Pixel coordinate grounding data

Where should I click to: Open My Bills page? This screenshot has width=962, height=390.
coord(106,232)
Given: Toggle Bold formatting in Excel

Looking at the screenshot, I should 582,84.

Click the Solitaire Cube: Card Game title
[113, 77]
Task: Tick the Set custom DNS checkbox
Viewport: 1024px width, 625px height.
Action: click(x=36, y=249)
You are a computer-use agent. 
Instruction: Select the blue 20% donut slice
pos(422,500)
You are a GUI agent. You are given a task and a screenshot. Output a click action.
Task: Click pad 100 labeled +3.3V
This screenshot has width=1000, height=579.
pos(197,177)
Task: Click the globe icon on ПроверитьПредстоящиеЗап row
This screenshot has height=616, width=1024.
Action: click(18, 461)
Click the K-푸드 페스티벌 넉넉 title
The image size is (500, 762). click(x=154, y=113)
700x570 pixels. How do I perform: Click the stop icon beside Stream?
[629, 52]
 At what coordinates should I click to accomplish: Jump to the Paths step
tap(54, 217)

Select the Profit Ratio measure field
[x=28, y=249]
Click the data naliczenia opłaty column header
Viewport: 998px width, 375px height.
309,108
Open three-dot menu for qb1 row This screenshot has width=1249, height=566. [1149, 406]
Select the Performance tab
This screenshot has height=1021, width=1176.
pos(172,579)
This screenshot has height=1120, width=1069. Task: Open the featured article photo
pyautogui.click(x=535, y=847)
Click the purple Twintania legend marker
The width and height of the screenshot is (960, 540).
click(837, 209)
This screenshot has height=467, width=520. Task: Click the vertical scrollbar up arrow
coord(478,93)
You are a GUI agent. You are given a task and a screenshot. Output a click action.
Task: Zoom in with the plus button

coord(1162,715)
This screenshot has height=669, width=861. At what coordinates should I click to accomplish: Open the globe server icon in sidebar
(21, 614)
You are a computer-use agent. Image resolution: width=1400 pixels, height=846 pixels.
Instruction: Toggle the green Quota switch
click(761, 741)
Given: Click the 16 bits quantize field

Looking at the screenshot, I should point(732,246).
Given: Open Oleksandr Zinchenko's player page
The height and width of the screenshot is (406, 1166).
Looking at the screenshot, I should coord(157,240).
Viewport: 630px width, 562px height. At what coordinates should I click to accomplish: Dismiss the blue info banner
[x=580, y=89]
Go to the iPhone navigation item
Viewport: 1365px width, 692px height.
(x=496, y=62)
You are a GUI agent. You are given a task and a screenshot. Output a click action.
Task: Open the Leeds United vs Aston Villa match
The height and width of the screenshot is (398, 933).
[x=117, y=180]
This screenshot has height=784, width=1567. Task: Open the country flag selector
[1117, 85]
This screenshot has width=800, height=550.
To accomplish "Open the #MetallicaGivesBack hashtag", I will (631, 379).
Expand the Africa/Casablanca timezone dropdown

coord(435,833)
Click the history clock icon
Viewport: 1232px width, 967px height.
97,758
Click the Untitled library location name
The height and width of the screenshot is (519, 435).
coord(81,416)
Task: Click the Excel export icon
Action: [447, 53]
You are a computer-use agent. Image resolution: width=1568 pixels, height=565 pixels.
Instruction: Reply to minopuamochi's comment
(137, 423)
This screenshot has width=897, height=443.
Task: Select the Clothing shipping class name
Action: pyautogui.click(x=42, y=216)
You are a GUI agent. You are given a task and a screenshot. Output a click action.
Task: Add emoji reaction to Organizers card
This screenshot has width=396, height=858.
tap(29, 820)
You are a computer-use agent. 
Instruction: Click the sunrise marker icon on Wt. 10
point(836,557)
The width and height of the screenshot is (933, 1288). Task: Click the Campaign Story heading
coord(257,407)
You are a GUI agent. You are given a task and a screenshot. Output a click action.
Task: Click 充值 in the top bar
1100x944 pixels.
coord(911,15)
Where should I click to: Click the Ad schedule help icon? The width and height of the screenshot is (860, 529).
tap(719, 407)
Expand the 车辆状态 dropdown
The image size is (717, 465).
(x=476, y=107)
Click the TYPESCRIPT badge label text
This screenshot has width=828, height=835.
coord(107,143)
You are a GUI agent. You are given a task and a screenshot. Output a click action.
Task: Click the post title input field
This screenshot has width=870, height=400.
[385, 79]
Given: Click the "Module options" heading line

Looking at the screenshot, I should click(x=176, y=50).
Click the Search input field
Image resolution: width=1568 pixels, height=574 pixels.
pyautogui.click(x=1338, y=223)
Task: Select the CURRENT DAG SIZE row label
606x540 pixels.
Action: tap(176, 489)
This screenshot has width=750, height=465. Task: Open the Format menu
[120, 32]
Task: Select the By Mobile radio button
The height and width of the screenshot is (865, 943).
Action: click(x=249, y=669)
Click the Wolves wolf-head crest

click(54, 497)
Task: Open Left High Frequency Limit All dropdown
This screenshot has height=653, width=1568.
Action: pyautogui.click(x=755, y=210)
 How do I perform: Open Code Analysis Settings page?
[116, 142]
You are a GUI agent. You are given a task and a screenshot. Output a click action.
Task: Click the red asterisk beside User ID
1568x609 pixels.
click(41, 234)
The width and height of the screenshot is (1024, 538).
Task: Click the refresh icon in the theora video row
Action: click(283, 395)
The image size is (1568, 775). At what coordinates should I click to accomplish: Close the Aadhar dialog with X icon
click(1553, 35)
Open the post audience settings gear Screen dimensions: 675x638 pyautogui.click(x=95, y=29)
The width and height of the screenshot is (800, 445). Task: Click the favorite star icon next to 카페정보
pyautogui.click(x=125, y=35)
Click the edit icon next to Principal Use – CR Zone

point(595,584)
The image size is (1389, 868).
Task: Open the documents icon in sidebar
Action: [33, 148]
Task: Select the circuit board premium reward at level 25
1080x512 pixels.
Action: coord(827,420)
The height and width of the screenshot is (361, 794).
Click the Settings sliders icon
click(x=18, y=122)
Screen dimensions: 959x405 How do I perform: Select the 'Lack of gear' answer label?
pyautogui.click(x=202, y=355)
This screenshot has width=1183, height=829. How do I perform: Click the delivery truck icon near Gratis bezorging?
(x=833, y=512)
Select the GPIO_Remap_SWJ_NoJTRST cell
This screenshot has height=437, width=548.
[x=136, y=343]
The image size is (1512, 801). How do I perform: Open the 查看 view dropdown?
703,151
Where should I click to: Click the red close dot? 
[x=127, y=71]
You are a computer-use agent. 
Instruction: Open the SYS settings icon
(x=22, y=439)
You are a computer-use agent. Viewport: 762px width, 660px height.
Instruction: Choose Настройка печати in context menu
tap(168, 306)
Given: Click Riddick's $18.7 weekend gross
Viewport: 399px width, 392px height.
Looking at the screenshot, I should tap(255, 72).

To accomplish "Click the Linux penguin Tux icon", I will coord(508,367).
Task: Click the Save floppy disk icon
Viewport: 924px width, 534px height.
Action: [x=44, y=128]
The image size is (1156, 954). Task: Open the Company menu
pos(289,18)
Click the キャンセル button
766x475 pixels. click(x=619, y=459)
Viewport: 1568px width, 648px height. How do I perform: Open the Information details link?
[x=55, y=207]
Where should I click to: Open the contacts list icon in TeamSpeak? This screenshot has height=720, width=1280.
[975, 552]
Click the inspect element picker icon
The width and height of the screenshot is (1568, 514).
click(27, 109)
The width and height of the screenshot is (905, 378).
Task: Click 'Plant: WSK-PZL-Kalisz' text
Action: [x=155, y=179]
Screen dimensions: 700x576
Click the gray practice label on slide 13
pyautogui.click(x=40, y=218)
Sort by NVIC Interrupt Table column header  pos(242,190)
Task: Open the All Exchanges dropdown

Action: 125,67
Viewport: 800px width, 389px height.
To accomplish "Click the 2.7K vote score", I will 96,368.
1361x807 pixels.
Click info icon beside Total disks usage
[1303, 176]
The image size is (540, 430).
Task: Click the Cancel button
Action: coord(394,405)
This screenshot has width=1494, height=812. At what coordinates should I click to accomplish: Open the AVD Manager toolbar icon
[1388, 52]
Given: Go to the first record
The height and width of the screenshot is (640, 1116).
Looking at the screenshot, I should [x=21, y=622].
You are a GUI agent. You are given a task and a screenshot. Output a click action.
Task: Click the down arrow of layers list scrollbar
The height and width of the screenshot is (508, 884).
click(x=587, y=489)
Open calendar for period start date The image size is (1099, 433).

## [WHAT YOU NEED TO DO]
Exactly as written, please transcribe the lines from the start of the records above to the line that holds "Open three-dot menu", both ends included.

## [OUTPUT BELOW]
Where should I click to: Open My Bills page? This screenshot has width=962, height=390.
coord(106,232)
Given: Toggle Bold formatting in Excel

Looking at the screenshot, I should 582,84.

Click the Solitaire Cube: Card Game title
[113, 77]
Task: Tick the Set custom DNS checkbox
Viewport: 1024px width, 625px height.
Action: click(x=36, y=249)
You are a computer-use agent. 
Instruction: Select the blue 20% donut slice
pos(422,500)
You are a GUI agent. You are given a task and a screenshot. Output a click action.
Task: Click pad 100 labeled +3.3V
This screenshot has width=1000, height=579.
pos(197,177)
Task: Click the globe icon on ПроверитьПредстоящиеЗап row
This screenshot has height=616, width=1024.
Action: click(18, 461)
Click the K-푸드 페스티벌 넉넉 title
The image size is (500, 762). click(x=154, y=113)
700x570 pixels. How do I perform: Click the stop icon beside Stream?
[629, 52]
 At what coordinates should I click to accomplish: Jump to the Paths step
tap(54, 217)

Select the Profit Ratio measure field
[x=28, y=249]
Click the data naliczenia opłaty column header
Viewport: 998px width, 375px height.
309,108
Open three-dot menu for qb1 row This screenshot has width=1249, height=566. [1149, 406]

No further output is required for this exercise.